Caramelized Carrot Soup, Modernist Cuisine at Home

Caramelized Carrot Soup Served with Carrots, Tarragon, and Young Coconut

Additional Tips

  • Make sure to core your carrots. The soup will be sweeter because the cores tend to carry a bitter aftertaste.
  • Melt the butter in the pressure cooker before adding the carrots. When you add the carrots, stir them until fully coated with butter. This will prevent burning.
  • We like to give the pressure cooker a shake every now and then to prevent the carrots from sticking to the bottom of the pot.
  • Do not leave out the baking soda because it helps to facilitate the Maillard reaction (this is the technical name for what we commonly call "browning") by creating an alkaline environment (about 7.5 pH) normally not found in pressure cookers (due to the wetness).
  • Vegetables are made up of cells with strong walls that soften at higher temperatures than the cells in meat do. But because they are made up of mostly water, their temperatures normally won't exceed the boiling point of water. The high heat of the pressure cooker (around 120 °C / 250 °F, which is hotter than the boiling point of water) also helps to thoroughly caramelize the carrots without drying them out.
  • Because the air is sealed inside the pressure cooker, you don't need to add much water, so juices can be extracted without becoming diluted. We've found that the melted butter and 30 g of water are all you need.
  • When simmering the carrot juice, do so until the layers separate (a lighter orange layer will float to the top).
  • To make carotene butter, bring 450 g (about 450 mL / 2 cups) of carrot juice to a simmer. Using an immersion blender, blend the same amount of unsalted butter with the carrot juice. Simmer for 1 ½ hours. Remove the mixture from the stove and blend in an additional 250 g of carrot juice (about 250 mL / 1 cup). Let the mixture cool, and then refrigerate it overnight. Once congealed, scoop the butterfat into a pot and warm it until melted. Strain the melted butter through a fine sieve lined with cheesecloth. Pour the strained carotene butter into half-sphere molds to set. The carotene butter will keep for two weeks when refrigerated, or up to six months when frozen.
  • Regular unsalted butter can be substituted for the carotene butter.
  • Run the pureed soup through a fine sieve before serving for a smooth, consistent texture.
  • There are many ways to top off this dish. We like to serve it with a little coconut milk and fresh tarragon, or shredded young coconut and ajowan seeds (which you can find in Indian grocery stores, but make sure to get the ones for cooking, not those used for making tea). We've also paired it with chaat masala (see page 136 of Modernist Cuisine at Home) and our Coconut Chutney Foam (see page 4·282 of Modernist Cuisine).
  • This method works for a variety of vegetables. In Modernist Cuisine at Home, we have recipes using vegetables such as squash, artichokes, mushrooms, cauliflower, red bell peppers, and corn. We also have recipes for delectable combinations such as broccoli and Gruyère, apples and parsnips, and leeks and onions. We even have a variation that uses bananas!
  • To see a video of this recipe, click here.
  • For the original recipe that first appeared in Modernist Cuisine, visit our recipe library.

Previous recipe


  1. SingKevin December 28, 2012 Reply

    This is absolutely delicious, although I almost prefer not to core the carrots as the soup is almost too sweet as above.

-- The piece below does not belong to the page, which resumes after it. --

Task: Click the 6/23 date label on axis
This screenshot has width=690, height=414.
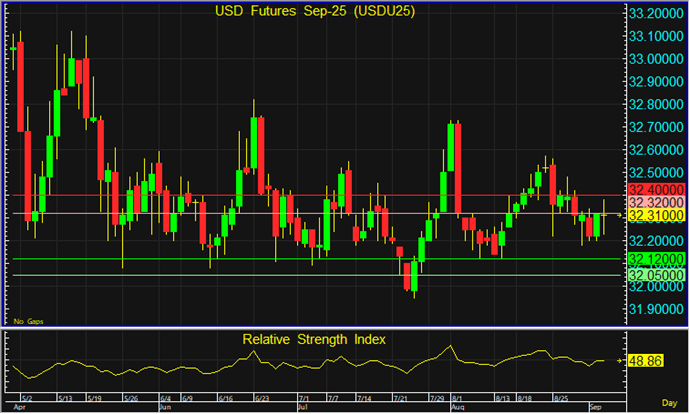Action: click(x=262, y=397)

  2. Caroline December 31, 2012 Reply

    Sounds amazing but way too complex. May give it a try anyway.

  3. DanielF January 3, 2013 Reply

    We made this soup as the first course in our New Year’s Eve dinner and it was absolutely fantastic! Very easy to do, and the result really is something special.

  4. dlynch January 3, 2013 Reply

    This was our Christmas dinner starter — the maiden voyage for my new pressure cooker. I used regular butter and garnished it with a deep-fried sage leaf. My sister said she was dreaming of it days later! It really was no effort at all — especially compared to the awesomeness of the result!

  5. Charles January 4, 2013 Reply

    Made the carotene butter recipe last night, but the butter did not congeal in the refrigerator overnight as expected. It is still in emulsion. Any suggestions?

    • Tom March 9, 2013 Reply

      I had the same problem. I think my issue is that after 90 minutes of simmering the mixture was extreamly thick, and using an immersion blender at the end basicly made it all foam.

  6. Chesterfield January 5, 2013 Reply

    The first time I caramelized the carrots, they burned. The second time around I cooked them at the lowest temperature that gave me the pressure I needed, and I regularly shook the pot to keep them from sticking to the bottom. They came out perfect.

    Any thoughts on how to make this work for rutabagas? Juicing and caramelizing them seems straightforward enough.


    • Judy January 7, 2013 Reply

      Hi Chersterfield,

      We have several variations of this recipe in Modernist Cuisine at Home, but none of them involve rutabegas. That certainly doesn’t mean that you can’t use them though! Some of our variations use liquids other than juice that you might want to try. For example, some variations use stock.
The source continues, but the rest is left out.